Selon les dernières statistiques collectées par Morgan Stanley, 760 millions de dollars ont ainsi fui les fonds investis en actifs émergents lors de la semaine du 14 août, dont 590 millions rien que pour les fonds asiatiques, actions et dette confondues. Il s’agit de la troisième semaine de repli consécutive. Pour les seuls marchés actions, 300 millions de dollars ont quitté la Chine et 290 millions le Brésil en une semaine, principalement pour alimenter des fonds investis sur les actions européennes. Depuis le début du mois, les retraits cumulés atteindraient ainsi plus de 1,5 milliard de dollars. Si la tendance se maintient au cours des deux prochaines semaines, août constituerait le sixième mois consécutif de fuite des capitaux pour les marchés émergents.
La perspective d’un ralentissement dès le mois de septembre du programme de rachats d’actifs de la Réserve fédérale explique une partie des retraits.

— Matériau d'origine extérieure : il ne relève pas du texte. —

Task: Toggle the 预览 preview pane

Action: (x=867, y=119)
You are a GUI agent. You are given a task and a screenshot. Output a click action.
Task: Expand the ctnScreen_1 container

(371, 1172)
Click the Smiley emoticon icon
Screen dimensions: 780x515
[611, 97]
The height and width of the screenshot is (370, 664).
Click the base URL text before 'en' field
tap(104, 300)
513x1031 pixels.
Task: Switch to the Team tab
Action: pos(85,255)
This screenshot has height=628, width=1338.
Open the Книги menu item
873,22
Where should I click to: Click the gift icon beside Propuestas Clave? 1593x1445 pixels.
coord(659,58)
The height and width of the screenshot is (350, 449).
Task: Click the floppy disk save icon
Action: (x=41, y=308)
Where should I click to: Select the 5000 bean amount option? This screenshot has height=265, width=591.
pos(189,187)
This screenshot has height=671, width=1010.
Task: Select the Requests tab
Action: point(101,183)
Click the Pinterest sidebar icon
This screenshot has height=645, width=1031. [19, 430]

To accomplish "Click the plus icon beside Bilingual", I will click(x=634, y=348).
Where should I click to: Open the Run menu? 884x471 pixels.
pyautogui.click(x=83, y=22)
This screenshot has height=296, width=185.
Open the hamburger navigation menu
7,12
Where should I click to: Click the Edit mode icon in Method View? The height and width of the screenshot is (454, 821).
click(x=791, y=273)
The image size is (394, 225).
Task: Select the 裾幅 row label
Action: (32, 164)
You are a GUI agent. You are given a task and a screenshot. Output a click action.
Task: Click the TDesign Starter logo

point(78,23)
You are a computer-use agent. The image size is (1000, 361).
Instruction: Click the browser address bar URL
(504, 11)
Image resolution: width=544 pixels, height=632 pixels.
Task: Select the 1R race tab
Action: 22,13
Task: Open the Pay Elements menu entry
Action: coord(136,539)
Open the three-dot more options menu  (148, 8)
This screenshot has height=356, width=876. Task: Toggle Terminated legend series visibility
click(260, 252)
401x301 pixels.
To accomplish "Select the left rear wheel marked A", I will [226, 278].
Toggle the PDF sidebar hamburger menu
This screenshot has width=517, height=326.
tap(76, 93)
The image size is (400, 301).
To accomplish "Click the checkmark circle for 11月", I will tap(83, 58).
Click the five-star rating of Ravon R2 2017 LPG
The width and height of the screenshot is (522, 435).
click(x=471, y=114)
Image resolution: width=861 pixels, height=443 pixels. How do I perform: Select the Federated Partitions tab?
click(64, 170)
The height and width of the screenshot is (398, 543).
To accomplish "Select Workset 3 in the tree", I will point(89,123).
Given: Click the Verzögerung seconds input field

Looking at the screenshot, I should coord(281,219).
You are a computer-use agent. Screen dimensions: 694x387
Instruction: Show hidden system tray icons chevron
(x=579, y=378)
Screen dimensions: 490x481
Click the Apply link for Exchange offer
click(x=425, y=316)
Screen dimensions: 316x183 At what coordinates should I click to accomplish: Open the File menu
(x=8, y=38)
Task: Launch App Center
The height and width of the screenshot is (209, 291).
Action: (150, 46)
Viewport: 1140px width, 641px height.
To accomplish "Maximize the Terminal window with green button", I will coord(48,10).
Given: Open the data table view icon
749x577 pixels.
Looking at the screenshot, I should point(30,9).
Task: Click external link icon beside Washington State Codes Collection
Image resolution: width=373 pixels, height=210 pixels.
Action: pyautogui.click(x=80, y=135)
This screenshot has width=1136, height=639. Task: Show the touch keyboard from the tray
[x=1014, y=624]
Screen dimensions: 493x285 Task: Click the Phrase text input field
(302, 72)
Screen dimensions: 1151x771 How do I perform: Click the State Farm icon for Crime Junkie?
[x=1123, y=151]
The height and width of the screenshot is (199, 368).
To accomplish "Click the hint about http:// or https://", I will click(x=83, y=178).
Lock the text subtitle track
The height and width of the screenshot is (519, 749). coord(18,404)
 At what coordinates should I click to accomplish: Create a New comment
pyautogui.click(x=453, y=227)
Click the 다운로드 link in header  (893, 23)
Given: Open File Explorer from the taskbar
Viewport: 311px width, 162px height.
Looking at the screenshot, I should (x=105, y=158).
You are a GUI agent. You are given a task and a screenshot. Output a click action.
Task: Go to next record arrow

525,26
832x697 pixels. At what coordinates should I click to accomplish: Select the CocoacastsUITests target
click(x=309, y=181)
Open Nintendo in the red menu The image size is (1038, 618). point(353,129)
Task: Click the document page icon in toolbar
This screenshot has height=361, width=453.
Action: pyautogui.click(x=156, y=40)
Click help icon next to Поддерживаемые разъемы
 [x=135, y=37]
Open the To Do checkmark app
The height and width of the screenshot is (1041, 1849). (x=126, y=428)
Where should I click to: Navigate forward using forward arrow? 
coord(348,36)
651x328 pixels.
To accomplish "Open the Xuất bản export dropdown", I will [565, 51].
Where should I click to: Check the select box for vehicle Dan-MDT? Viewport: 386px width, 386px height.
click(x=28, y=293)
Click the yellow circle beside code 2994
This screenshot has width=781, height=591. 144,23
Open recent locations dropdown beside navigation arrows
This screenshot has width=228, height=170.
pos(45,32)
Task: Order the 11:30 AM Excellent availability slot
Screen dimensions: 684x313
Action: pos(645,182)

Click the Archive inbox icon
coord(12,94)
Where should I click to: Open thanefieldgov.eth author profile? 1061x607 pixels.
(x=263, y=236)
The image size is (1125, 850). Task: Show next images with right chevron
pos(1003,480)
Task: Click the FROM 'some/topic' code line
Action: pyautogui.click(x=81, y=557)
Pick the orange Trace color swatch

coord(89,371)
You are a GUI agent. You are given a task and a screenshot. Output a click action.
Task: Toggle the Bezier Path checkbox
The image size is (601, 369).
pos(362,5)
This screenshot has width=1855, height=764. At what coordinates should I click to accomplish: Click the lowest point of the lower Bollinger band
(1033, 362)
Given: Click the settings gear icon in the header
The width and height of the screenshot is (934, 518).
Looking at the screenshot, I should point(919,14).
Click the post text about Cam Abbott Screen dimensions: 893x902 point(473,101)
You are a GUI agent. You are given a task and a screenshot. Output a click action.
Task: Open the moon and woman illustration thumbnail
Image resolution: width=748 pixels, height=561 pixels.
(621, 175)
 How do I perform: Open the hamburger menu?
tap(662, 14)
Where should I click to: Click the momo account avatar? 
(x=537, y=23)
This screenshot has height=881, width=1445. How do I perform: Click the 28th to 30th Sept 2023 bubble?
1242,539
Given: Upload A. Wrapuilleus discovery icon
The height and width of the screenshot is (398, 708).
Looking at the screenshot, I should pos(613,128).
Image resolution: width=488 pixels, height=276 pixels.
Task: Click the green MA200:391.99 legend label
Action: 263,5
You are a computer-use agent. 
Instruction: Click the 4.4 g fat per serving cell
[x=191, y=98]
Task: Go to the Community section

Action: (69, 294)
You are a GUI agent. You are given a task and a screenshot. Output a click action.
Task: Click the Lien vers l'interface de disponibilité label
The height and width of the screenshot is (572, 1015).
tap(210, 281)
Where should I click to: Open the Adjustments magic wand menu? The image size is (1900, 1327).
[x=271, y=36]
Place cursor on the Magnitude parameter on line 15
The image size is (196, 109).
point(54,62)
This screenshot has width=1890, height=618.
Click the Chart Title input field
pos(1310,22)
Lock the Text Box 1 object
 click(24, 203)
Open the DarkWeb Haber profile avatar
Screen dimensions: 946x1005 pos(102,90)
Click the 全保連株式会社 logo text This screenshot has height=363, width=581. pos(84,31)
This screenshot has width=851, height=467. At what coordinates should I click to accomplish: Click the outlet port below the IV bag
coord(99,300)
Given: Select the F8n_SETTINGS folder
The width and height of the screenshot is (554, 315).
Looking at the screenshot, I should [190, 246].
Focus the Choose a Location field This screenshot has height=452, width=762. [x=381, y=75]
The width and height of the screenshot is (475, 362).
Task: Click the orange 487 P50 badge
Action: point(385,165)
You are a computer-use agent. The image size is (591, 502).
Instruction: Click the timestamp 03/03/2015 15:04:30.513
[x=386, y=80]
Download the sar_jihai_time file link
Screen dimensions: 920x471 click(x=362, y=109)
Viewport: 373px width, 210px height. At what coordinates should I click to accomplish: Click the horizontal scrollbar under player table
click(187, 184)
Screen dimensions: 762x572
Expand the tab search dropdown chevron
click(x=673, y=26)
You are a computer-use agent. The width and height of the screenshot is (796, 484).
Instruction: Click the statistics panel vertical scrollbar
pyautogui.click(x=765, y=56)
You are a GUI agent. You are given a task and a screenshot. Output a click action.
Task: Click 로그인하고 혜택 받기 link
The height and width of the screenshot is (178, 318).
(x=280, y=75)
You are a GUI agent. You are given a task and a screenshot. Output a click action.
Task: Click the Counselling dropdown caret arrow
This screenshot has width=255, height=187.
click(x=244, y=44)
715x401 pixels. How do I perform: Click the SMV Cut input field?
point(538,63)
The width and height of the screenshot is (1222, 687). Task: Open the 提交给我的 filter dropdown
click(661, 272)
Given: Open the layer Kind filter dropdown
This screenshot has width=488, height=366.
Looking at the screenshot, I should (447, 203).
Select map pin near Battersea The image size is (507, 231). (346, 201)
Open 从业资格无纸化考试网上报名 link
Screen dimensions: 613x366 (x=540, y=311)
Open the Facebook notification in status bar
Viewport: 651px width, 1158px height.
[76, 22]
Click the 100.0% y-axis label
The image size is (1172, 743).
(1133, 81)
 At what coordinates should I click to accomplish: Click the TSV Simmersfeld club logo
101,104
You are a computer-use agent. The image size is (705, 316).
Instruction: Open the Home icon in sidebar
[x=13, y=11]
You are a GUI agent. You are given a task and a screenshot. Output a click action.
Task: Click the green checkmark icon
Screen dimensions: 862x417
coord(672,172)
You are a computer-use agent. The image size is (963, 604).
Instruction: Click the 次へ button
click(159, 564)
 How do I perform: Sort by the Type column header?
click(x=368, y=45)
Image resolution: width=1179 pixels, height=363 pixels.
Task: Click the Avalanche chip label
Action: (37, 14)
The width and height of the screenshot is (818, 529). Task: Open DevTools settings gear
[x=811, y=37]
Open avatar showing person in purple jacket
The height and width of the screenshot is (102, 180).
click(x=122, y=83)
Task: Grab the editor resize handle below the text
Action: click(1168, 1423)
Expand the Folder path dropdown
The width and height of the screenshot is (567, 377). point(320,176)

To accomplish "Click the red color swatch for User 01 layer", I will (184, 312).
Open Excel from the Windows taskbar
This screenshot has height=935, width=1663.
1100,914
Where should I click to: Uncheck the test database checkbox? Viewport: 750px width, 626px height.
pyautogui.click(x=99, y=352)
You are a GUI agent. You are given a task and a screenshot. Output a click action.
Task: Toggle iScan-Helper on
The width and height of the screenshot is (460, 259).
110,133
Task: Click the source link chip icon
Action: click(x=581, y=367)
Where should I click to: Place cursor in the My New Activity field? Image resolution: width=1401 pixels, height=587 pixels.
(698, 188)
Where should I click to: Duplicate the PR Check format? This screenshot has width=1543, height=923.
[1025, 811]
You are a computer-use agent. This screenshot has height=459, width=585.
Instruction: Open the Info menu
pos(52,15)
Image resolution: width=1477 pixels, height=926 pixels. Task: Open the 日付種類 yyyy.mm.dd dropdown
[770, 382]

La disparition, même partielle, de ce soutien massif fait entrer les marchés dans un monde inconnu, ce qui incite les fonds à se réorienter vers des actifs jugés plus sûrs. Le mouvement de fuite concrétise surtout la dégradation du sentiment des investisseurs concernant l’évolution des économies émergentes. Entre une croissance chinoise qui atteint son taux le plus bas depuis 13 ans, une inflation soutenue au Brésil, un ralentissement économique marqué en Russie, le déficit des comptes courants en Indonésie ou la récession thaïlandaise, les motifs d’inquiétude ne manquent pas.
Cette bascule devrait continuer à nourrir le décalage entre les différents marchés. Depuis le début de l’année, l’indice MSCI marchés émergents a plié de 9,2%, alors que dans le même temps le S&P 500 a gagné 16,1%, deux fois plus que le MSCI Europe (+8,8%). Résultat, selon les analystes de Citigroup, les marchés émergents accusent une décote de 29% en termes de ratio cours sur bénéfices (PE), environ 4 points de plus que la moyenne historique. La décote était d’à peine 15% début 2013.